General characteristics
- Class & type: Brave the Wave
- Type: Type 2630
- Displacement: 1,200 long tons (1,200 t)
- Length: 85 m (278 ft 10 in)
- Beam: 11 m (36 ft 1 in)
- Propulsion: sail & diesel
- Speed: 18 kt
- Complement: 25 + 50 cadets
- Electronic warfare & decoys: None
- Armament: Unarmed
- Armour: None
- Aircraft carried: None
- Aviation facilities: None

= Type 2630 training ship =

Ship class

Brave the Wave (Po Lang, 破浪) sail training ship is a Type 2630 tall ship, a Chinese auxiliary ship currently in service with the People's Liberation Army Navy (PLAN).
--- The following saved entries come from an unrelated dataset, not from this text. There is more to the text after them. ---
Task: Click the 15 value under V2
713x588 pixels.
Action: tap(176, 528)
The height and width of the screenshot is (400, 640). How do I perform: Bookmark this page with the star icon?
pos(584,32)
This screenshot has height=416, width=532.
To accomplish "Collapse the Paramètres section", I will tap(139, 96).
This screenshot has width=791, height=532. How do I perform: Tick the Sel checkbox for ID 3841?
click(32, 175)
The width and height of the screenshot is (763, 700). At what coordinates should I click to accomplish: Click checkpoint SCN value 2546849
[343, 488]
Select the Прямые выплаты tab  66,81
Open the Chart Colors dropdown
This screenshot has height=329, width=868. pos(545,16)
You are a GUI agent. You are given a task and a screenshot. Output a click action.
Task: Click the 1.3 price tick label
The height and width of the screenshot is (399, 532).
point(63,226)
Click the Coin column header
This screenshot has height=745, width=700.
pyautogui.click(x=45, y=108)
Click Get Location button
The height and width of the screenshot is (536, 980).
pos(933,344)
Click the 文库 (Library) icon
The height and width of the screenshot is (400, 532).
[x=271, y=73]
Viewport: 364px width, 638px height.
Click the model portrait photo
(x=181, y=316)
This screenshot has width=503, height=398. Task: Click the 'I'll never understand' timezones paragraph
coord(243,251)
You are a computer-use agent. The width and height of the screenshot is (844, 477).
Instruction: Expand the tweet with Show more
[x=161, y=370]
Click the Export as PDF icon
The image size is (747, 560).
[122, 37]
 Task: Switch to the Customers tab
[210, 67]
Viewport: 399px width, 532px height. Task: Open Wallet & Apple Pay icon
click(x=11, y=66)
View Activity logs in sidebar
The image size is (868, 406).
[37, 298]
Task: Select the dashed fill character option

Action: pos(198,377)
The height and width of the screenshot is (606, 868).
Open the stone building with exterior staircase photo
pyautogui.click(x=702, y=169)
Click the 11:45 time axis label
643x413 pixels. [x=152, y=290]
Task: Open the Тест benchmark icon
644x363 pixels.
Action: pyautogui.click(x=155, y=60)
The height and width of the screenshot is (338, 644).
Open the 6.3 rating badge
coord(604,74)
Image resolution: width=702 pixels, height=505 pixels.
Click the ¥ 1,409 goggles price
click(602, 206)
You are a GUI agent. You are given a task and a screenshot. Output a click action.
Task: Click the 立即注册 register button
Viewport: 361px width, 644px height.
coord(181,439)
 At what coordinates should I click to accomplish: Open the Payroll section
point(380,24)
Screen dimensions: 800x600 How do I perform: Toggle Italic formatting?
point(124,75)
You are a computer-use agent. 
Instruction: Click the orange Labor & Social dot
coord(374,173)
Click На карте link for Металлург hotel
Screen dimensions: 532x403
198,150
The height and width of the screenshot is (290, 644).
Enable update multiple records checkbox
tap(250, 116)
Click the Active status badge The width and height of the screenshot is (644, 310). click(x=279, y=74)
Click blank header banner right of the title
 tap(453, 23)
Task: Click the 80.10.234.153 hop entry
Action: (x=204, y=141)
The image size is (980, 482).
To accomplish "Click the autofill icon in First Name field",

Type 2630 full-rigged ship is named after the total area of its sails, which is 2630 square meters, and this full-rigged ship is designed by Damen Group, then modified by the builder Guangzhou Shipyard International to meet PLAN requirement, such as converting the kitchen and larder/pantry for cooking Chinese food. It has a sister ship Royal Navy of Oman Shabab Oman II. The ship is 85 meter long, beam of 11 meter, displaces over 1200 tons, capable of 18 kts. Launched in 2017 and entered Chinese service in the same year, Type 2630 only requires 25 crew to operate, and can accommodate an additional 50 naval cadets onboard.

| Type | Class | Pennant # | Commissioned | Status | Fleet |
|---|---|---|---|---|---|
| Type 2630 | Brave the Wave | 86 | 2017 | Active | Dalian Naval Academy |

== Service history ==
On 8 October 2024, Po Lang arrived at the Port of Colombo, Sri Lanka, for a formal visit. The vessel is commanded by Commander Ma Wenyong. After completing its official engagements, the vessel is scheduled to depart the island on 11 October 2024.